#### Task:
Look below for the line containing "Where should I click to: Sort". Write out that line and the rest through the last one, exactly as they appear, but without pictures.

━━━ Task material

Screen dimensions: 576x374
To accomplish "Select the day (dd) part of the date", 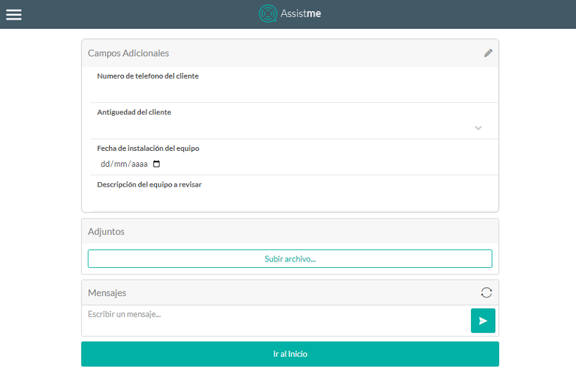I will click(x=106, y=164).
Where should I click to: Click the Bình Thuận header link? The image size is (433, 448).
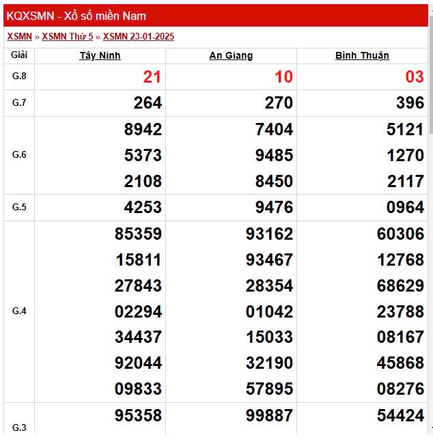click(362, 56)
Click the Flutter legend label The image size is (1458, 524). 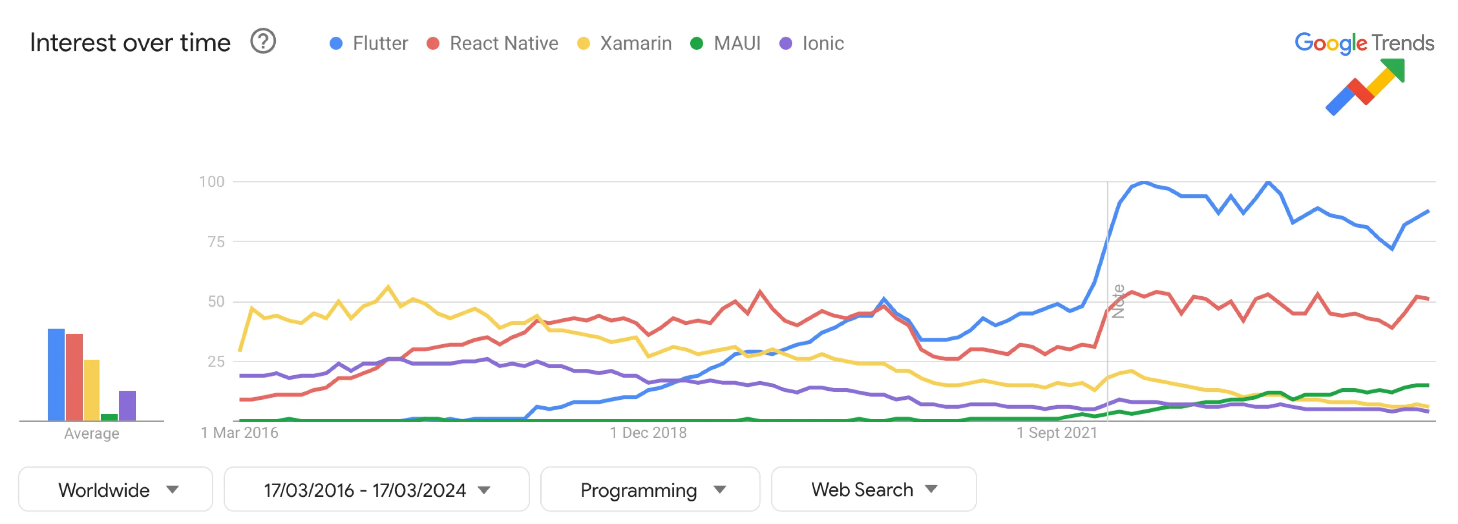click(380, 44)
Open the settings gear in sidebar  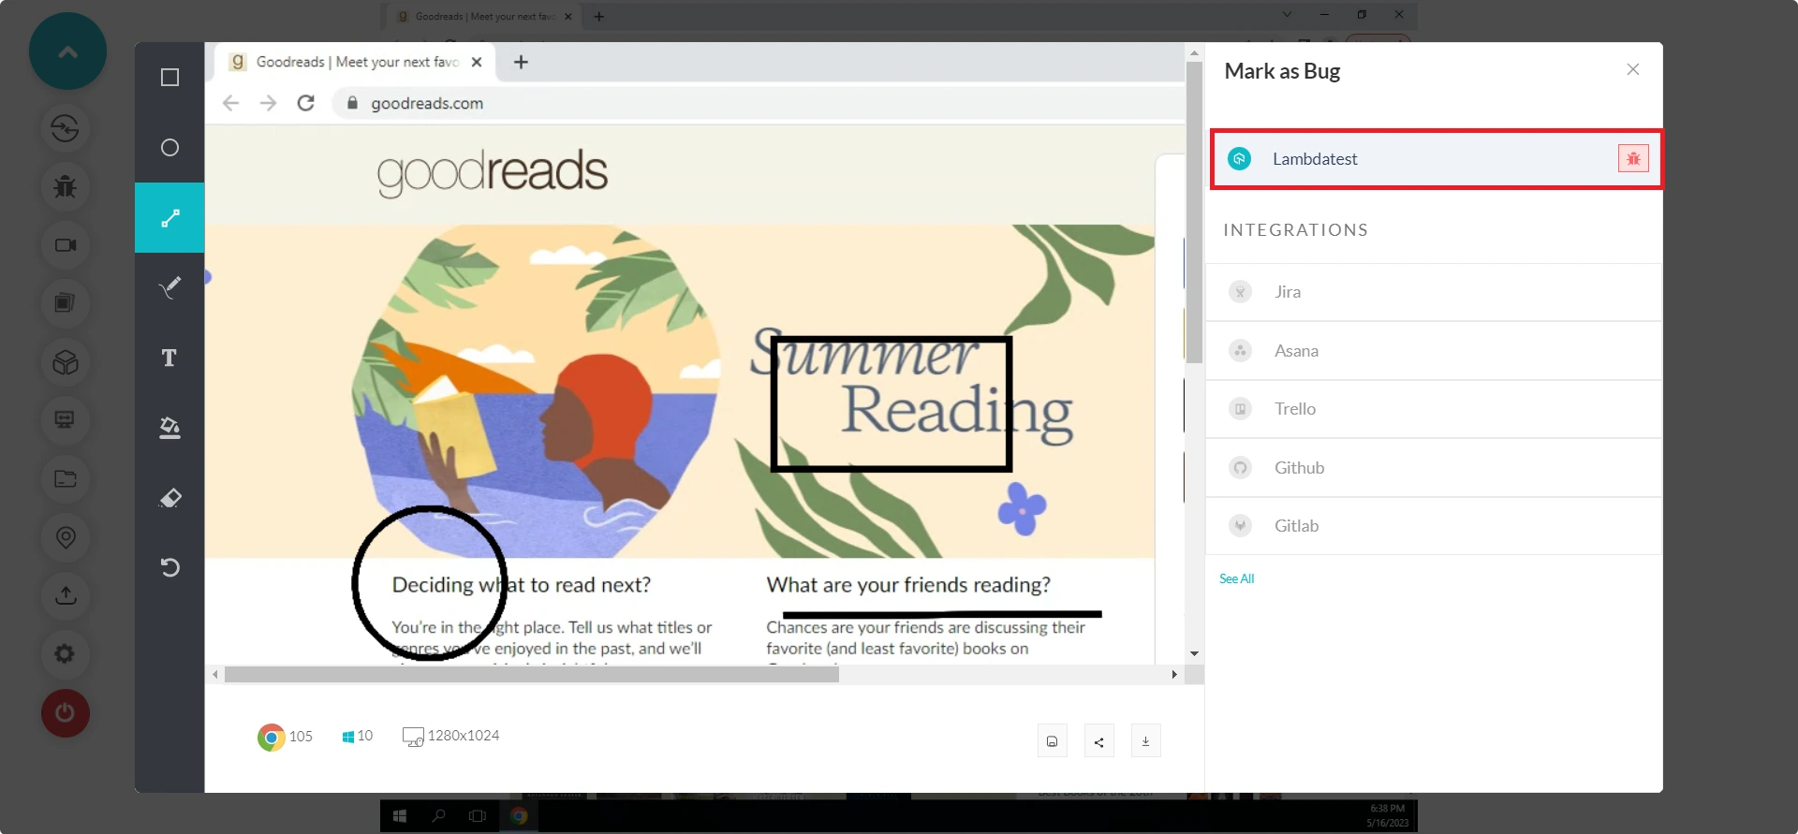[66, 653]
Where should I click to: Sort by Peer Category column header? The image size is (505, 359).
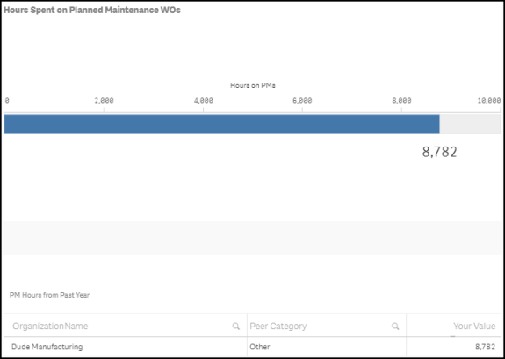(278, 327)
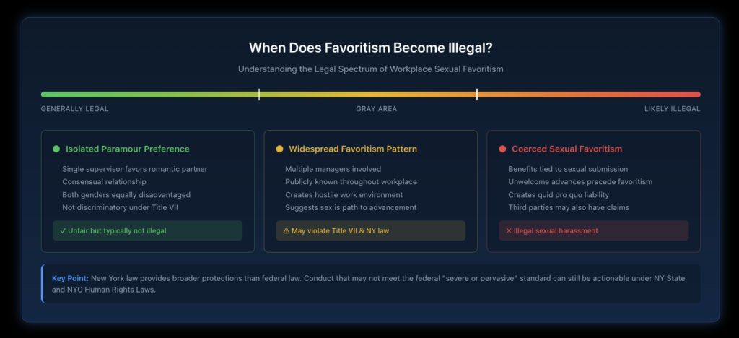Click the second divider tick on the spectrum bar
739x338 pixels.
coord(477,94)
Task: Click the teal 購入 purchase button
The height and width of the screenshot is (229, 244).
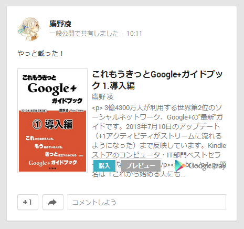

━━━━━━

#### Response area:
Where should I click to: Sort by Peer Category column header? The image size is (505, 359).
(278, 327)
Click the second divider tick on the spectrum bar
739x338 pixels.
coord(477,94)
Task: Click the teal 購入 purchase button
The height and width of the screenshot is (229, 244).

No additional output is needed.